In fine on répartit la contribution à la rentabilité entre les actifs d’offre et de demande. Je vous conseille d’aller voir le livre que j’ai publié (Valoriser le capital immatériel de l’entreprise, Alan Fustec et Bernard Marois, Editions d’Organisation, 2006), c’est très bien expliqué !

N’y a-t-il pas un problème de subjectivité dans les mesures ?
Il y a un problème de subjectivité qui est absolument inéluctable. Mais ce n’est pas parce qu’il persiste qu’il ne faut pas mesurer. Certains critères peuvent être évalués objectivement, pour d’autres ce sera nécessairement subjectif.

Par exemple, si vous êtes expert dans le secteur bancaire, et que vous remarquez qu’à l’intérieur d’une équipe, vous avez 20% de turnover, alors que vous savez que la moyenne du secteur est à 7%, vous pouvez affirmer objectivement qu’il y a un problème.
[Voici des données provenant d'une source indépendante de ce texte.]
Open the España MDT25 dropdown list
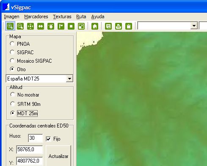Image resolution: width=207 pixels, height=166 pixels. click(x=69, y=79)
Mais comment évaluer le climat d’une entreprise ? Là, on compile beaucoup d’informations pour se forger sa propre opinion, mais ce sera nécessairement subjectif. Une première méthodologie consiste à mesurer de nombreux indicateurs : taux d’absentéisme, turnover, nombre de jours de formation, nombre de dossiers aux prud’hommes, etc. Une deuxième méthodologie consiste à réunir des collaborateurs, leur poser séparément les mêmes questions, du type «telle équipe est-elle compétente, un tel peut-il travailler en équipe, sont-ils bons, très bons, moyens, très moyens et pourquoi ?».
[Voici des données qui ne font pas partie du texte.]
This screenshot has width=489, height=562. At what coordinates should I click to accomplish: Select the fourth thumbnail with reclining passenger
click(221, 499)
Si on obtient le même résultat pour tout le monde, je peux vous assurer qu’il n’y a pas besoin de mesure objective ! Pour moi, faire preuve de subjectivité et de bon sens c’est la même chose. Est-ce qu’un professeur de philosophie ne notera pas ses élèves sous prétexte que la notation dans cette matière est soumise à un fort aléa subjectif ?

Y a-t-il de bonnes pratiques en matière d’évaluation ?
Il y a beaucoup de bonnes pratiques qui sont réparties chez différents acteurs. Si vous vous intéressez à la valorisation des actifs incorporels, vous allez trouver des gens pointus dans les cabinets d’audit. Cependant là où il y a encore des progrès à faire, tant chez les auditeurs que dans les grandes directions comptables, c’est qu’on immobilise les incorporels trop souvent sans les avoir évalués qualitativement.

Si vous voulez acheter une maison dans tel quartier et dans telle ville, vous vous demandez quel est le prix au mètre carré sans aller voir la maison… Alors qu’il faudrait d’abord se demander si elle est bien orientée, étanche, etc. On n’achète pas un actif sans le tester qualitativement. Beaucoup d’immobilisations incorporelles, aujourd’hui, sont faites sans évaluation qualitative, parce que les financiers négligent le qualitatif.

Propos recueillis par les étudiants du projet collectif «Tribune Sciences-Po de l’économie de l’immatériel».